Just before Steve left to join his family for the wedding reception back downtown, I asked him for 5 minutes.
That’s when I put on my other pair of dress shoes so we could dance. Oh how I love my Stevers. (We played this song at our own wedding DURING the ceremony, before the Lord and all of our guests 6 1/2 years ago.) Afterwards with a kiss more passionate than many of late, we parted this evening. Later I looked at the photos we had downloaded from the wedding and posted a bunch on Facebook. Clearly there are more memories being created at the reception as I typed. Oh well. I had the most romantic dance of the evening right here in our living room.

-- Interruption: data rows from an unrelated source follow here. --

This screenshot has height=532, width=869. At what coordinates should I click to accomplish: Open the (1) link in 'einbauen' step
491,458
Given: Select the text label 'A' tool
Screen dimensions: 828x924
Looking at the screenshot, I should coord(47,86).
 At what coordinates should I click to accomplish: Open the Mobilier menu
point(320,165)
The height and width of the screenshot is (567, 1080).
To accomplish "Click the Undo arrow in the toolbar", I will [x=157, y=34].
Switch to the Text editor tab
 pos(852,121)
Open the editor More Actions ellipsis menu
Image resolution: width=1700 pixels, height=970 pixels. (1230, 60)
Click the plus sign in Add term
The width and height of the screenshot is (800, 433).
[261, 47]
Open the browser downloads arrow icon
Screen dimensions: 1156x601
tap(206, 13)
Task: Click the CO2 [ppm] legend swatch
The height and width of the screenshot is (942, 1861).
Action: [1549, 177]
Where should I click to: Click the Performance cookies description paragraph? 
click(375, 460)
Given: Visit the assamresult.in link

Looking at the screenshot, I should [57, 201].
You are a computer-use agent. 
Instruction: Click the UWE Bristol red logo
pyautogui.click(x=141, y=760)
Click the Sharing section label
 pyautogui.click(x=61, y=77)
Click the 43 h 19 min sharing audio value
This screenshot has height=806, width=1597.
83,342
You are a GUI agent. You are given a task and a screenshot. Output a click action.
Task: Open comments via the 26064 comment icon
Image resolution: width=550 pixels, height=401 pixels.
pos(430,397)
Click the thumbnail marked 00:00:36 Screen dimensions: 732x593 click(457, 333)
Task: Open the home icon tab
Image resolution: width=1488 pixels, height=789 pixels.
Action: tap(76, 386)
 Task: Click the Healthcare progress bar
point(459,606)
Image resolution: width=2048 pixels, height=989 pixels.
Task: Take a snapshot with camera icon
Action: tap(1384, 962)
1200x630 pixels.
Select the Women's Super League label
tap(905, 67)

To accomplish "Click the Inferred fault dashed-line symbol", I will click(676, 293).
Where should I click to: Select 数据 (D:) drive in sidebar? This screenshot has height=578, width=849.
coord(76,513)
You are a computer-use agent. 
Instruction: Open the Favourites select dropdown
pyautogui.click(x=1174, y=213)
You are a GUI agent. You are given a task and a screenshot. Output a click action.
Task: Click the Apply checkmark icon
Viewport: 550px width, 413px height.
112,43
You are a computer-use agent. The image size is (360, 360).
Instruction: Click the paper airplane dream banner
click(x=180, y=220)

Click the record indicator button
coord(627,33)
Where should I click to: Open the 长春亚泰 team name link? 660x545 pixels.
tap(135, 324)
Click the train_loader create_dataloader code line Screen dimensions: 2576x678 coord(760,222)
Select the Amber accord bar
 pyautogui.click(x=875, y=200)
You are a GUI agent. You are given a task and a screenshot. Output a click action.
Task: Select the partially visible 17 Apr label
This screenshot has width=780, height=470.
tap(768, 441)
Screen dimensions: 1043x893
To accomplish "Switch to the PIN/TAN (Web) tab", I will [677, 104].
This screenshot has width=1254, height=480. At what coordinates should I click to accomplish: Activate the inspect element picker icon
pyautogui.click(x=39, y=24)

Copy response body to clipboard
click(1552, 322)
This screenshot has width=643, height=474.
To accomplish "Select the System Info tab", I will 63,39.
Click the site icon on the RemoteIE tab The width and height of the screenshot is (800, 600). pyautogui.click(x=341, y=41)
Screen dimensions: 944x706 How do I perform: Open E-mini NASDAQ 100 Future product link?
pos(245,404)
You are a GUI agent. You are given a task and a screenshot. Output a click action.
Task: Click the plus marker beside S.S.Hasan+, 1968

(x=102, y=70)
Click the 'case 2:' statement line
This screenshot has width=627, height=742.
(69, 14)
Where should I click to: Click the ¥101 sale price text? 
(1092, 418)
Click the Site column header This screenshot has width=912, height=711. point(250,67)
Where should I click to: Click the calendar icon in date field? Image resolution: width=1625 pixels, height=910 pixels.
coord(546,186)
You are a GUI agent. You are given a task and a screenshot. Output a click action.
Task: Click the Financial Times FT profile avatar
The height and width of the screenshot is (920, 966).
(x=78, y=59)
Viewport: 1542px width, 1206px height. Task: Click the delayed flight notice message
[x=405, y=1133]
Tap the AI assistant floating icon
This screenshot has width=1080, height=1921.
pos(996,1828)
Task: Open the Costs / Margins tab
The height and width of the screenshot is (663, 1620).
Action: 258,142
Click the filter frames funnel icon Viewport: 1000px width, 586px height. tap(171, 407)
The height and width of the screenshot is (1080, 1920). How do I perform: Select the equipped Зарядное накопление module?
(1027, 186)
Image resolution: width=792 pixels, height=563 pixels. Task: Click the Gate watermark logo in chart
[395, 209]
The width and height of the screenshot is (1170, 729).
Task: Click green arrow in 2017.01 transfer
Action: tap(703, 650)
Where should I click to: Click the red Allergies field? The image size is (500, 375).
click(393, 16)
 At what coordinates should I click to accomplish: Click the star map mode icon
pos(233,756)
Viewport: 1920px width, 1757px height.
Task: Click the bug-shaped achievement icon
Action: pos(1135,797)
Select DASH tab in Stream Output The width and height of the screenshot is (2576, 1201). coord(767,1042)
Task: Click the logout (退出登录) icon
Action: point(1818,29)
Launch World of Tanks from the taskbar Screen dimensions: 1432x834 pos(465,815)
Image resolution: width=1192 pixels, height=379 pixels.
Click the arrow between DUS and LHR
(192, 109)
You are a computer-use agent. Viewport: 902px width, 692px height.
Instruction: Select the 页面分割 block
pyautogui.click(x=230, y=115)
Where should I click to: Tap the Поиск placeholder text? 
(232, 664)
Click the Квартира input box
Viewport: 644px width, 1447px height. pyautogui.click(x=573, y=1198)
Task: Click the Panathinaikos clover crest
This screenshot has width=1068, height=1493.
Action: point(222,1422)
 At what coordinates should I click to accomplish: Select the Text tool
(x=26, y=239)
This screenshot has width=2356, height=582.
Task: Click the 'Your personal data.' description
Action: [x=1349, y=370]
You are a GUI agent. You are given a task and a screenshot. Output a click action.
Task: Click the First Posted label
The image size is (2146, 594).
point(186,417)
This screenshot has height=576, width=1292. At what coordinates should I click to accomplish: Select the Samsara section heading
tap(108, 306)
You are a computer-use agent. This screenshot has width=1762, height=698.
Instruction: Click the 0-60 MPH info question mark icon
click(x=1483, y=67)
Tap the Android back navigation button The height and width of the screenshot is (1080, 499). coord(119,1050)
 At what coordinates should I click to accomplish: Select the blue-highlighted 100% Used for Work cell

My beloved will return and all will be right with the world. Have I said that I love Steve so very much? My heart broke and the tears came easily as he prepared to leave. Rest assured I needed to be left behind in the comfort of our home tonight to rest for the eighth large gathering of the week that is tomorrow night: the wedding of a son of some dear friends of ours. This evening Steve will have danced with his lovely daughters and mother (here from California). Tonight it will be his turn to sit alone while his ex-wife dances with her new husband. So much not the way it should be. I’m sure Steve will be fine.
Perhaps another one of those great kisses will be coming my way a little later? Hope so. We each do what the Lord calls us to do on a night like this. At least the pictures are really nice, eh? Thank you Lord. How could I ask for more?